The embassies in Manila of the United States, Australia, New Zealand, and the United Kingdom have expressed that their respective recent travel advisories on the Philippines have “not changed” for the worse since a year ago, contrary to perceptions in the media.
(The Philippines News Agency is not among the media outlets that reported about such a threat or if the advisories upgraded the previous “general alert” status.)
According to the Department of Foreign Affairs (DFA), the four foreign embassies gave assurance that their “assessment of the level of threat in their travel advisories on the Philippines has not changed and remain the same as before.”
The travel advisories generally asked their respective citizens to be aware of some danger in parts of the Philippines and to refrain from visiting those areas, if possible.
Australia, for example, includes warnings against landslides and typhoons and the possibility of being stranded in places because of inadequate inter-island transportation during the monsoon season.
DFA spokesperson Eduardo J. Malaya said the four embassies were responding to an earlier note verbale DFA had sent them separately in which it sought clarification on their travel advisories that were interpreted and reported by the press as tending to be alarmist.

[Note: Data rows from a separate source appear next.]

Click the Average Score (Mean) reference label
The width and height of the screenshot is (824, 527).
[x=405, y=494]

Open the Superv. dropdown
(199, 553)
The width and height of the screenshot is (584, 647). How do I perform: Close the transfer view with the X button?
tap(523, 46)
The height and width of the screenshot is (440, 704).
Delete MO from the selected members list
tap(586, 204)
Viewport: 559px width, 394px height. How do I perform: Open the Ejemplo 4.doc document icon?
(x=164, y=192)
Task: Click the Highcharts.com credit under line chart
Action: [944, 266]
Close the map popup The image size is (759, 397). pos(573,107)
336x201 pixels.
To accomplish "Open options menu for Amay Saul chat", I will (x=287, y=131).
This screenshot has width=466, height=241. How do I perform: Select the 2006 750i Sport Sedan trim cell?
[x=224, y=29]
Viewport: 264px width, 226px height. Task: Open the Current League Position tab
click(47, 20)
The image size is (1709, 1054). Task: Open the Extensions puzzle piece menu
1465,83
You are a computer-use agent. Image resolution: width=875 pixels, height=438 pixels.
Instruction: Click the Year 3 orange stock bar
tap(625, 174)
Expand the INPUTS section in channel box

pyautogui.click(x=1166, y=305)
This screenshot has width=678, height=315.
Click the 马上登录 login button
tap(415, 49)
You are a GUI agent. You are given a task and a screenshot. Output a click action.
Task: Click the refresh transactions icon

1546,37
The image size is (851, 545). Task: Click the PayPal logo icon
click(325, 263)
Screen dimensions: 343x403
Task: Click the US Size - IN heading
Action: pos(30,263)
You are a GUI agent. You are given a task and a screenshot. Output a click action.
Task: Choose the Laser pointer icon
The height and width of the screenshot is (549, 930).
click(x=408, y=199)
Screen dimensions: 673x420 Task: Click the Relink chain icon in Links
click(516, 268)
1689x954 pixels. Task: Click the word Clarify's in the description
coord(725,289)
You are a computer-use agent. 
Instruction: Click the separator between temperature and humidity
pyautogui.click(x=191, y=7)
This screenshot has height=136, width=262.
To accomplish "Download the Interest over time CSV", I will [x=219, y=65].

Malaya said that the note verbale “reiterated the request for an expedited sharing of any information on possible terrorist threat.”
“The central challenge is to give all the information necessary to protect the public and at the same time try not to frighten people unreasonably,” Malaya said on Sunday, at the height of the news uproar.
“Filipinos can go about their business normally, with the knowledge that our police and security agencies are hard at work,” he added.
The DFA also wrote to the French and Canadian embassies about their own travel advisories but both have apparently not yet responded as of press time.